For the record, Ordner did hit the ball, a sharp grounder back to Kriston on the second pitch. Ordner also ran to first, even though he was thrown out by nearly 30 feet. The crowd gave him a loud ovation. His teammates gave him fist-bumps. Ordner had a smile from ear-to-ear.
He wasn’t thinking about cerebral palsy.
Stacey Ordner was 16 years old when she had Austin. His father was never a part of his life. Stacey’s father, Randy, took over as guardian and fierce protector of Austin.
At about 6 months old, Stacey and Randy noticed Austin wasn’t using his right hand. They were told by a doctor he had cerebral palsy and would not be able to fully use the right side of his body.
His right hand has limited usage, and his right leg and foot bend into his left leg when he walks.

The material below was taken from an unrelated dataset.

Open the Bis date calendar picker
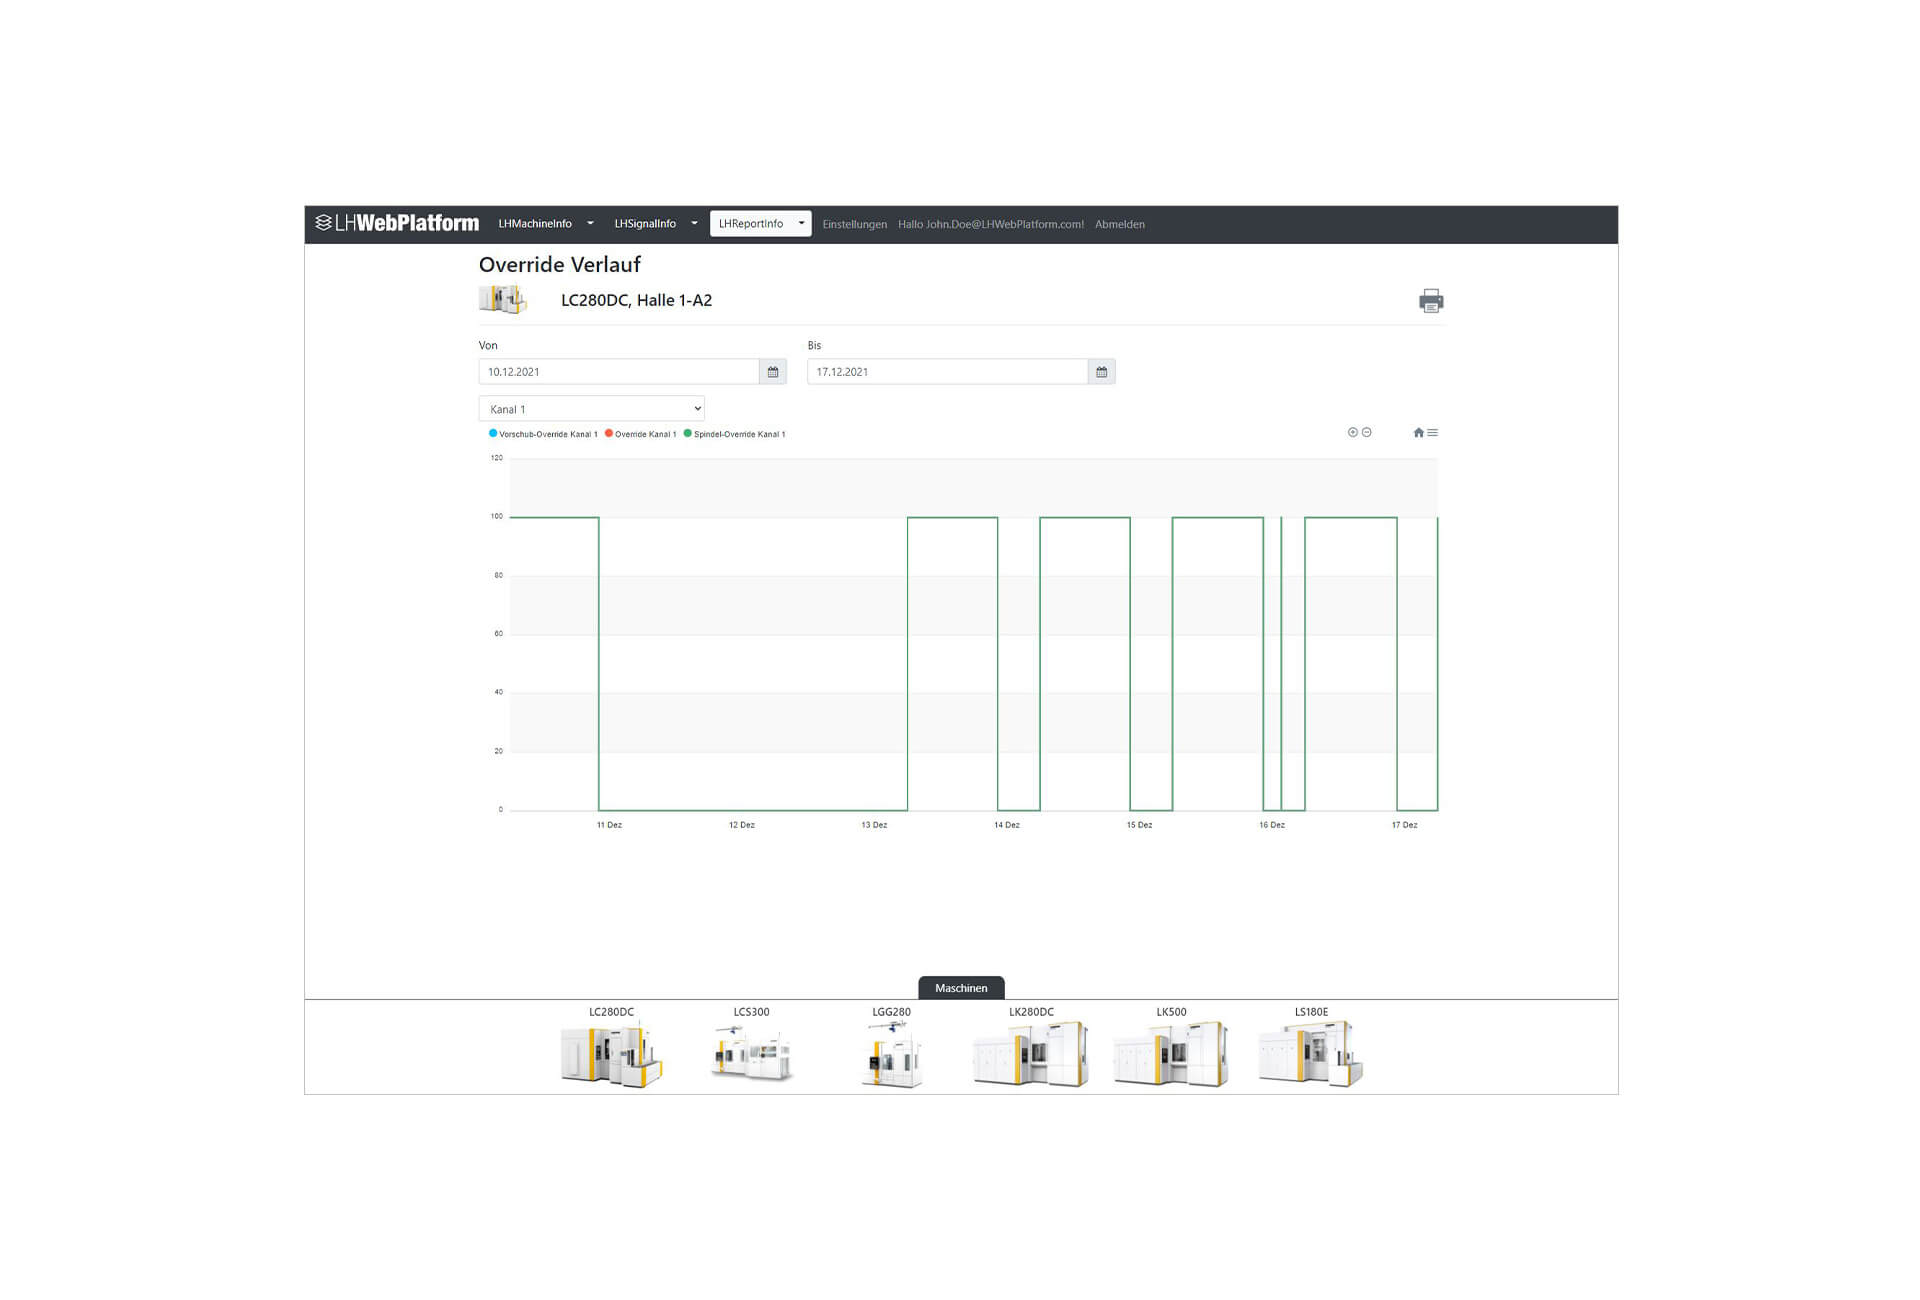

“It’s a moderate case,” Randy Ordner said. “It’s right in the middle. There are some things that he can do, and there are some things he can’t. I used to tie his shoes for him every morning before I got Velcro.”
Randy first moved Stacey and Austin from Indiana to Charlotte, N.C. When the teasing got so bad in Charlotte, Randy moved them closer to family in Tarpon Springs four years ago. He joined them full time a year later after retiring as a commercial cement salesman.
Randy stood up to anybody who picked on Austin.
“You’d be surprised how cruel kids can be,” Randy Ordner said.
While a freshman at Tarpon Springs, Austin Ordner befriended a few upperclassman baseball players, and they suggested he try out for the team. With one year’s worth of T-ball experience, he didn’t make the cut, and his low grades didn’t allow him to be team manager.
Better grades, better play
By his sophomore year, he had brought up his grades and became a manager. He also started playing summer ball for the Winning Inning program. Before the start of this season Spongers coach Dickie Hart asked him to join the team as a a full-fledged member.
While excited, Ordner wasn’t sure.
“I had to make a decision during the summer whether I wanted to keep playing,” he said. “I was just terrible. I was really struggling. I didn’t want to embarrass myself. But I decided to keep playing. I worked too hard to just give up. In January I started to hit. I was hitting everything. I’m glad I stayed with it.”
Senior catcher Tommy Grill has known Ordner since his freshman year. Grill said he is just another member of the team.
“He’s one of the guys,” Grill said. “Nobody makes fun of him. If anyone around here does, the baseball team has his back. We’re his family.”
His big chance
Ordner got one at-bat before his senior night game. He pinch hit against Largo and grounded out to third.
He forgot to run.
Wednesday’s 4-2 victory over Mitchell was the first game that the lineup card read: ORDNER — DH. He spent days thinking about it. He envisioned getting a hit and standing on first base.
“It’s all he talks about,” Stacey Ordner said. “I’m so proud of him.”
In his first at-bat against Mitchell, Ordner, batting ninth, followed Michael Dunnigan. Dunnigan got a two-out, two-run double to score the Spongers’ first runs. It would’ve been easy for Mitchell to walk Dunnigan and load the bases to face Ordner. The Mustangs chose not to.
“I think it’s great when something like that happens,” Mitchell coach Scot Wilcox said. “Hopefully our guys will see that and not take this game for granted.”
In his second at-bat, Ordner grounded to first. His final at-bat came in the sixth inning, when he swung and missed three straight pitches.
“Once I got that hit up the middle I felt better,” said Ordner, who bats left-handed and swings with just his left arm. “My last at-bat wasn’t too good. I was a little too anxious. But I’m happy about how things happened.”
Ordner’s plate appearances didn’t surprise Hart.
“I expected him to (hit),” Hart said. “He can hit. We still play to win. He actually put two good swings on the ball.”
Randy Ordner, 64, lived and died with every pitch Wednesday, knowing it was his grandson’s last real chance to play ball. From here he plans to go to St. Petersburg College and maybe get a job in politics.
When it was over, Randy Ordner was beaming.
“I’m overflowing with pride,” he said. “He doesn’t really know a lot about statistics right now, so I’m going to tell him he went 2-for-3 tonight.”